──────── SUPPLIED DATA ────────

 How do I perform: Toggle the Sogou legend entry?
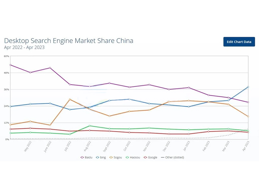pos(116,157)
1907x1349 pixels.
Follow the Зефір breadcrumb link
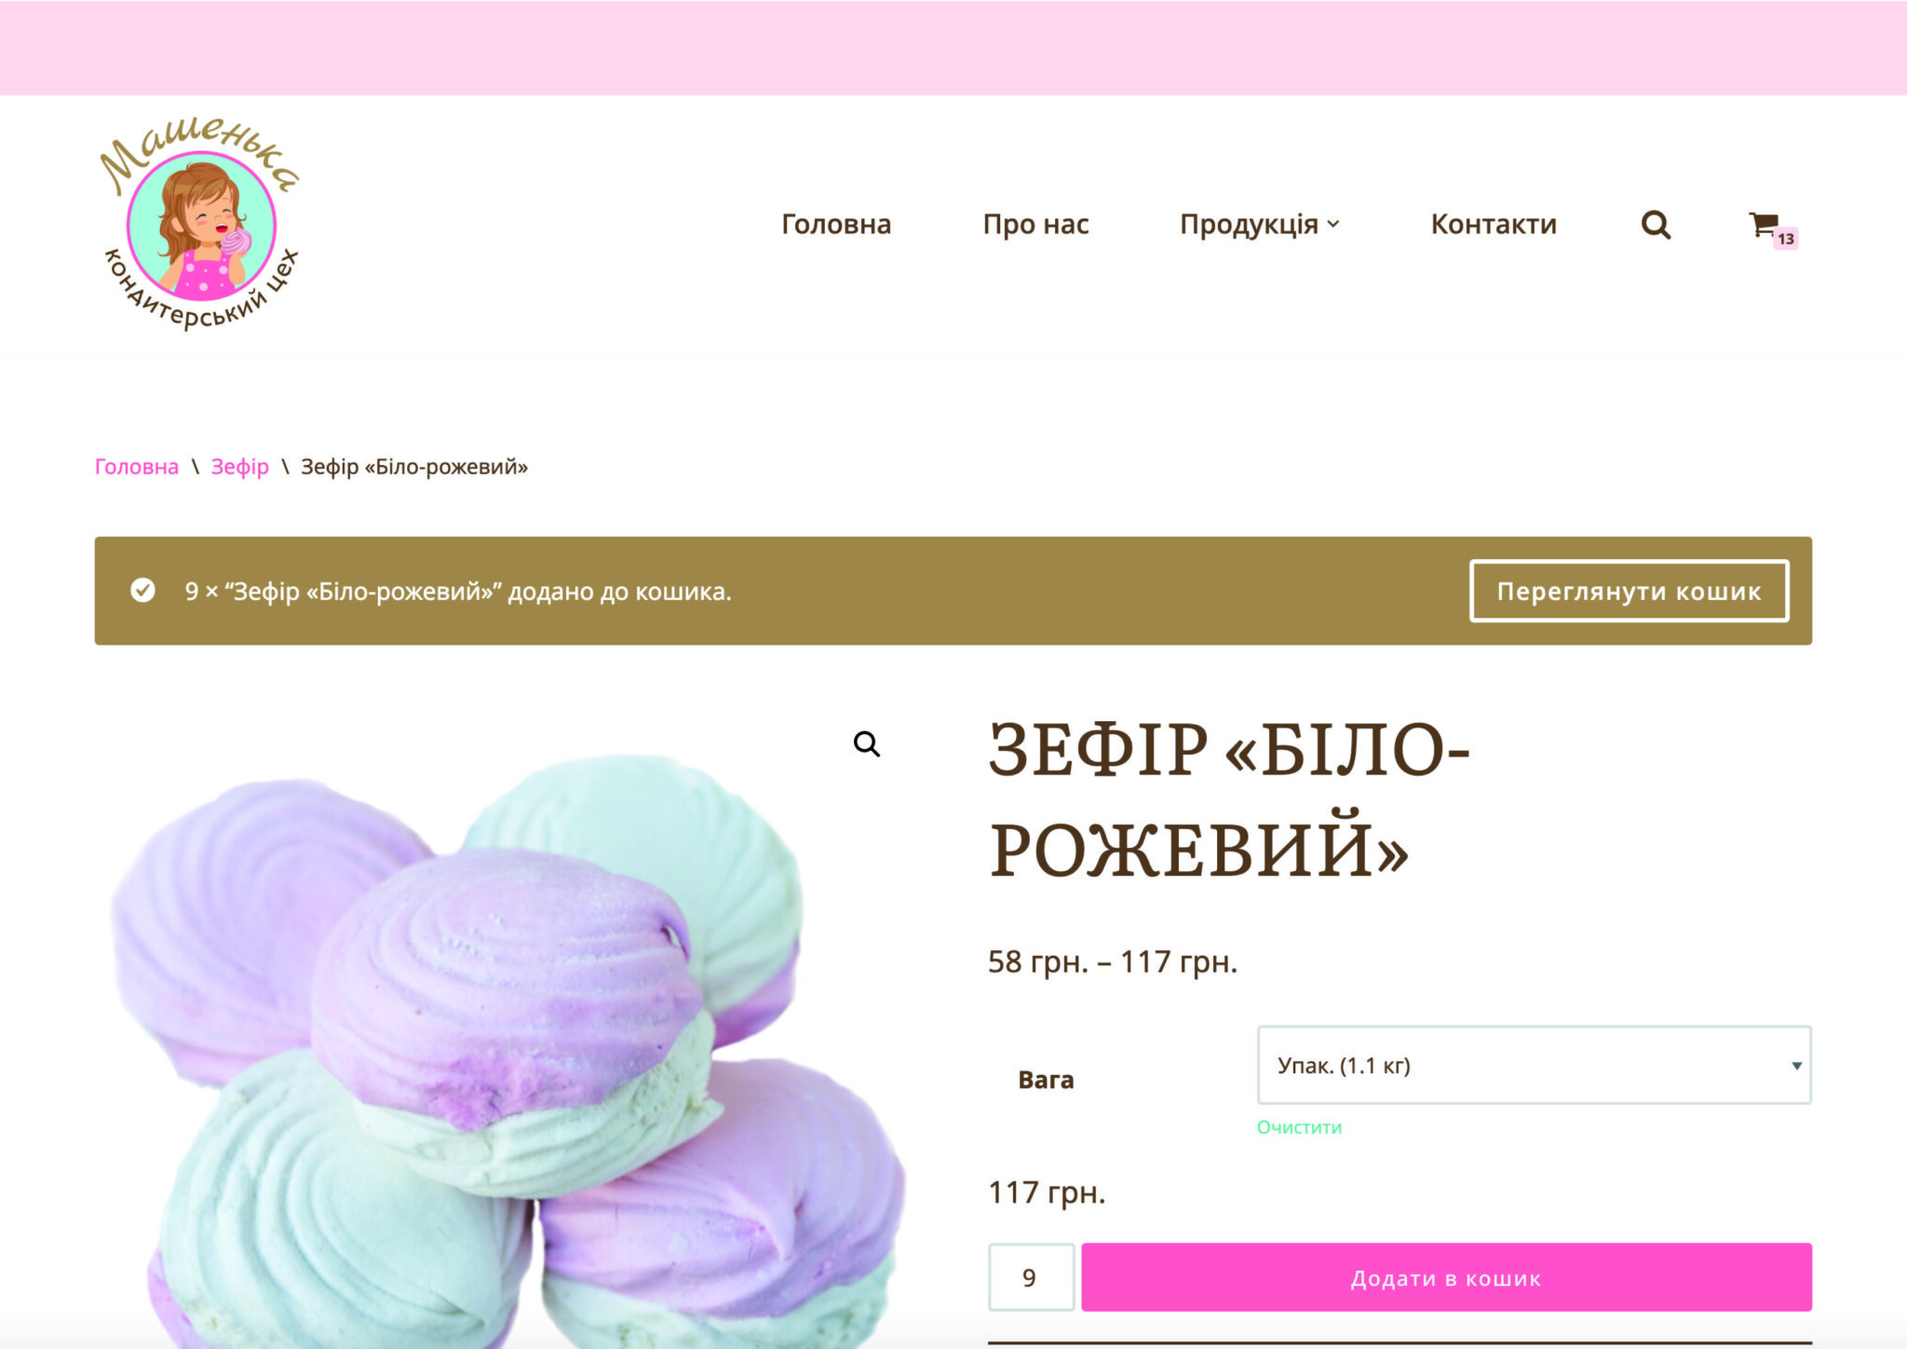(x=239, y=467)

────────

Return every line of text from the entries above without any changes, and leave the pictures out.

 How do I perform: Toggle the Sogou legend entry?
pos(116,157)
1907x1349 pixels.
Follow the Зефір breadcrumb link
(x=239, y=467)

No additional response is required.